The United States is stepping up its efforts to help contain the Ebola outbreak in Liberia and the other affected countries in West Africa by increasing the number of personnel, emergency supplies, and funding to the region.
This week, the Ebola Disaster Assistance Response Team (DART) —which is overseeing the overall U.S. Ebola response efforts—will be airlifting more medical equipment such as infrared thermometers to the affected areas. The U.S. Government, through the DART, is also working with partners to transport chlorine and medical gloves into Liberia and airlift Personal Protective Equipment (PPE) from a USAID emergency warehouse in Dubai.

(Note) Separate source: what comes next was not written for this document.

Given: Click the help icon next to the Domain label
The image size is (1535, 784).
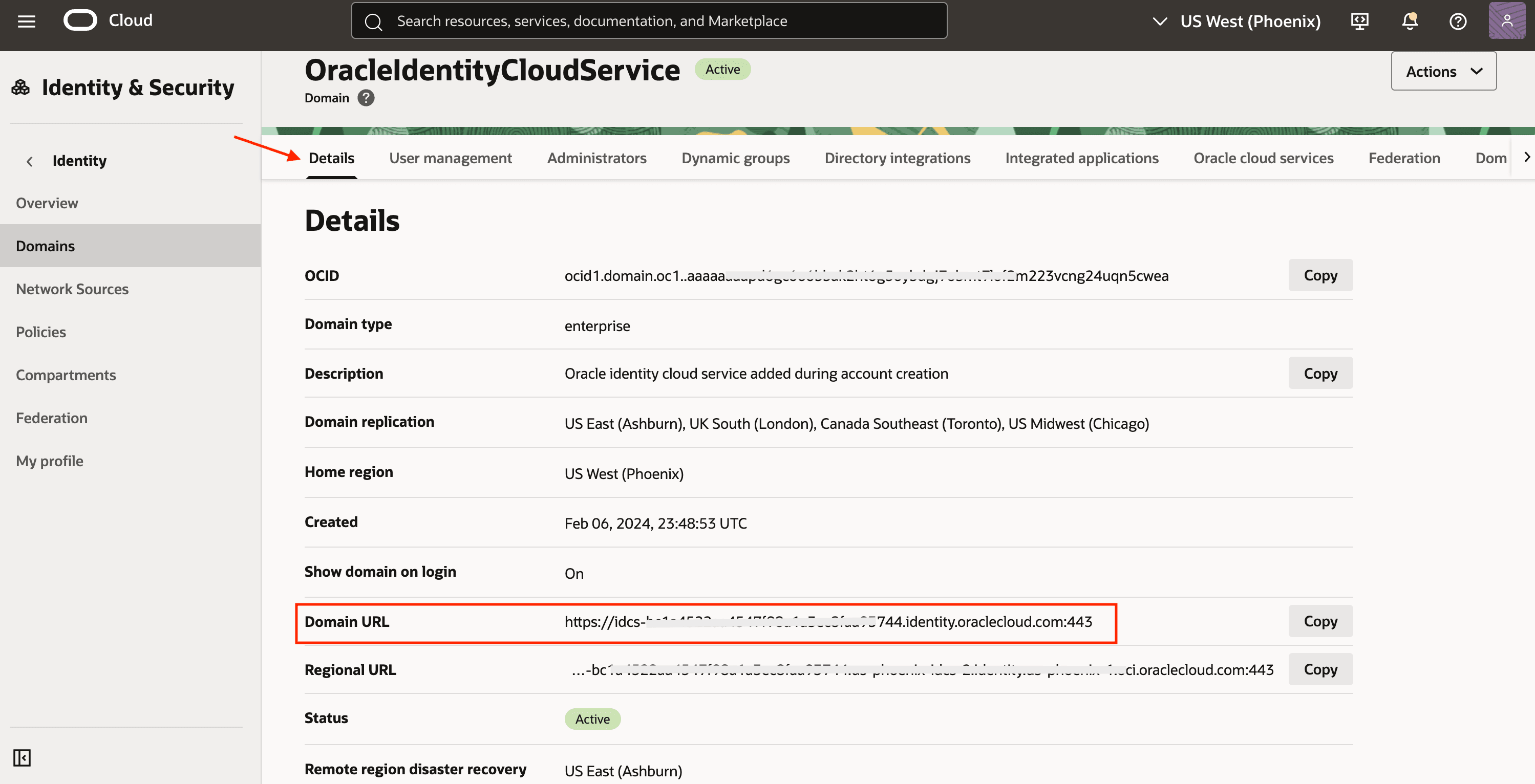Looking at the screenshot, I should (365, 98).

U.S. Centers for Disease Control and Prevention (CDC) disease-control experts are working closely with the Liberian government to strengthen the public health response. Activities include: bolstering surveillance systems at the national and county level; improving case detection, testing, and contract tracing; supporting rigorous infection control standards in treatment centers; and monitoring of incoming and departing passengers at Roberts International Airport.
A team of laboratory experts from CDC, the U.S. National Institutes of Health (NIH), and the U.S. Army Medical Research Institute for Infectious Diseases is working with the Liberian Institute for Biomedical Research (LIBR) to set up laboratories and train more laboratory workers to expand laboratory capacity to conduct more efficient and quicker Ebola testing.
This week, CDC, in partnership with NIH, shipped a mobile testing laboratory to Liberia to increase the number of specimens being tested for Ebola. CDC and LIBR are working to have the laboratory operational within a week.
Also, members of the DART have made several assessment trips and met with officials with the Liberian Ministry of Health and Social Welfare to determine how and where to expand the number of Ebola treatment centers in the country.
The U.S. Agency for International Development (USAID) is working with the U.N. World Health Organization (WHO) to provide 105,000 sets of PPE for healthcare workers and outbreak investigators in Liberia and other Ebola-affected countries.
On August 5, USAID deployed the DART to Monrovia, Liberia and Conakry, Guinea to oversee the U.S. Government’s regional response to the Ebola outbreak in West Africa. On August 18, the DART announced it was sending additional staff to Sierra Leone to work with non-governmental organizations and U.N. agencies on the ground. Monrovia, Liberia will remain the regional hub for the U.S. government’s Ebola response activities. The DART now comprises 21 staff across various U.S. government agencies, including USAID, CDC, the U.S. Departments of Defense and Health and Human Services, and the U.S. Forest Service.
Since the Ebola outbreak was first reported in March 2014, the U.S. Government, through USAID, has committed more than $14.5 million to the response. This funding has been used to provide more technical experts, PPE, health supplies, field laboratories and diagnostic capacity, training, and public service messaging campaigns, among other things.
In the first two weeks of August, CDC increased its staff in the region and now has more than 50 disease-control experts in West Africa to battle Ebola. These experts are providing technical expertise to national public health agencies in the region to help prevent, detect, and stop the spread of Ebola.
In the early stages of the Ebola outbreak, the U.S. Defense Department’s Defense Threat Reduction Agency (DTRA), the office in charge of countering weapons of mass destruction, and the U.S. State Department also provided PPE to the Liberian government, including surgical gowns, sets of protective coveralls, boxes of protective gloves, and decontamination hand sprayers. The CDC and DTRA also sent in several teams of infectious disease experts to assist Liberian authorities to test Ebola specimens, track Ebola patients and their contacts, and to develop public awareness campaigns to try to stop the spread of the disease.